> _Assignment_
Every line of the entries below from the one containing "The height and width of the screenshot is (878, 1372)." to the one containing "Image resolution: width=1456", both ends included, must be written out exactly. No other line belongs in the answer.

BEGIN Extracted entries

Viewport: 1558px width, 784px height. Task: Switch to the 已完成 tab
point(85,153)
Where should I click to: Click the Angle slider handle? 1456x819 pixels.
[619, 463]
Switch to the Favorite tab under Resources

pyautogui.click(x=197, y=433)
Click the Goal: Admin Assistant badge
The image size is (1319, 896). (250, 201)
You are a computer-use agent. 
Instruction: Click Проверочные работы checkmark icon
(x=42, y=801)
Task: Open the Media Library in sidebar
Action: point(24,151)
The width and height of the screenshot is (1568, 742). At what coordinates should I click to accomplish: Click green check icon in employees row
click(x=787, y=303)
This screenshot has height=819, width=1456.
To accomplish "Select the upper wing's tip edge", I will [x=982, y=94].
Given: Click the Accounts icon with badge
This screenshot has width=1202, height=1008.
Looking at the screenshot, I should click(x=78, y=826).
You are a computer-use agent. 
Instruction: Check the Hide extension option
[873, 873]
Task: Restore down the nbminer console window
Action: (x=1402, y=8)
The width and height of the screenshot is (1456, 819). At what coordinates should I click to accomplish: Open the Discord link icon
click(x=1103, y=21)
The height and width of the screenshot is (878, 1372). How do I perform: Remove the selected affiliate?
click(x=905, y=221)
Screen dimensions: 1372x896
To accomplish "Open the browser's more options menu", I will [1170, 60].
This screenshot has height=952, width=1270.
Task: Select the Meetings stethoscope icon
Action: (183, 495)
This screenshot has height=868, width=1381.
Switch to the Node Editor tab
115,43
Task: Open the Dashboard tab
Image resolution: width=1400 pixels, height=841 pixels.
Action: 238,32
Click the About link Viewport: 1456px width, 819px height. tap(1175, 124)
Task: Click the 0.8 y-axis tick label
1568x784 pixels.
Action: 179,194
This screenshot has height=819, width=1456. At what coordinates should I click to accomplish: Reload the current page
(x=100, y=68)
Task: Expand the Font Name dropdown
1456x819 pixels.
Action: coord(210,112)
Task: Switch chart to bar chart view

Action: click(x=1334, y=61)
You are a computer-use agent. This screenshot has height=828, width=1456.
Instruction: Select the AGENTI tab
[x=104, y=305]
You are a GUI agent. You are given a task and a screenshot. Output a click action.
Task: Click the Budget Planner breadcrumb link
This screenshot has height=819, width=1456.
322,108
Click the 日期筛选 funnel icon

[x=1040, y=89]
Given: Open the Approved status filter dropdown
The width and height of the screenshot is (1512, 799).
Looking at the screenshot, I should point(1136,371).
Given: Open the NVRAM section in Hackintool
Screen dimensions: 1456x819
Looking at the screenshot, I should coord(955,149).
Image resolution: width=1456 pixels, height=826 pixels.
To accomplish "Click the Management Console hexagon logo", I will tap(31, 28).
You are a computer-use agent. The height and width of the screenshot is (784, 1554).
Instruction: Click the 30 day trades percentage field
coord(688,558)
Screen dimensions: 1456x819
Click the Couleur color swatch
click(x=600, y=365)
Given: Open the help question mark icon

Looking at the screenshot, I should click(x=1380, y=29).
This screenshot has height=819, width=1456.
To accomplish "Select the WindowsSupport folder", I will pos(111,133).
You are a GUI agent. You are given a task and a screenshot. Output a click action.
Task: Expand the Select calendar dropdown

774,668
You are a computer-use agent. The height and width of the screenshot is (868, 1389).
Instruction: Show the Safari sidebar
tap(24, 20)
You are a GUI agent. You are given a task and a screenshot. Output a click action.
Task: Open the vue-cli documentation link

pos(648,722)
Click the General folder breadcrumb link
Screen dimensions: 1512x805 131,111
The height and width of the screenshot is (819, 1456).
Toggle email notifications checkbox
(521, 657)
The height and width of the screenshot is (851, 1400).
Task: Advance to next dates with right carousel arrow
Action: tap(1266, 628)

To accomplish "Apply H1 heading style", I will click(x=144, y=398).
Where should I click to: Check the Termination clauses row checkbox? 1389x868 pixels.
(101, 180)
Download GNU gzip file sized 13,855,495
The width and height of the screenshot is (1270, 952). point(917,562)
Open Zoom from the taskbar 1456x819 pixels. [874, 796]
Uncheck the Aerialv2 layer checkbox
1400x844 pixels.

END Extracted entries

> _Result of the exercise_
The height and width of the screenshot is (878, 1372). How do I perform: Remove the selected affiliate?
click(x=905, y=221)
Screen dimensions: 1372x896
To accomplish "Open the browser's more options menu", I will [1170, 60].
This screenshot has height=952, width=1270.
Task: Select the Meetings stethoscope icon
Action: (183, 495)
This screenshot has height=868, width=1381.
Switch to the Node Editor tab
115,43
Task: Open the Dashboard tab
Image resolution: width=1400 pixels, height=841 pixels.
Action: 238,32
Click the About link Viewport: 1456px width, 819px height. tap(1175, 124)
Task: Click the 0.8 y-axis tick label
1568x784 pixels.
Action: 179,194
This screenshot has height=819, width=1456. At what coordinates should I click to accomplish: Reload the current page
(x=100, y=68)
Task: Expand the Font Name dropdown
1456x819 pixels.
Action: coord(210,112)
Task: Switch chart to bar chart view

Action: click(x=1334, y=61)
You are a computer-use agent. This screenshot has height=828, width=1456.
Instruction: Select the AGENTI tab
[x=104, y=305]
You are a GUI agent. You are given a task and a screenshot. Output a click action.
Task: Click the Budget Planner breadcrumb link
This screenshot has height=819, width=1456.
322,108
Click the 日期筛选 funnel icon

[x=1040, y=89]
Given: Open the Approved status filter dropdown
The width and height of the screenshot is (1512, 799).
Looking at the screenshot, I should point(1136,371).
Given: Open the NVRAM section in Hackintool
Screen dimensions: 1456x819
Looking at the screenshot, I should coord(955,149).
Image resolution: width=1456 pixels, height=826 pixels.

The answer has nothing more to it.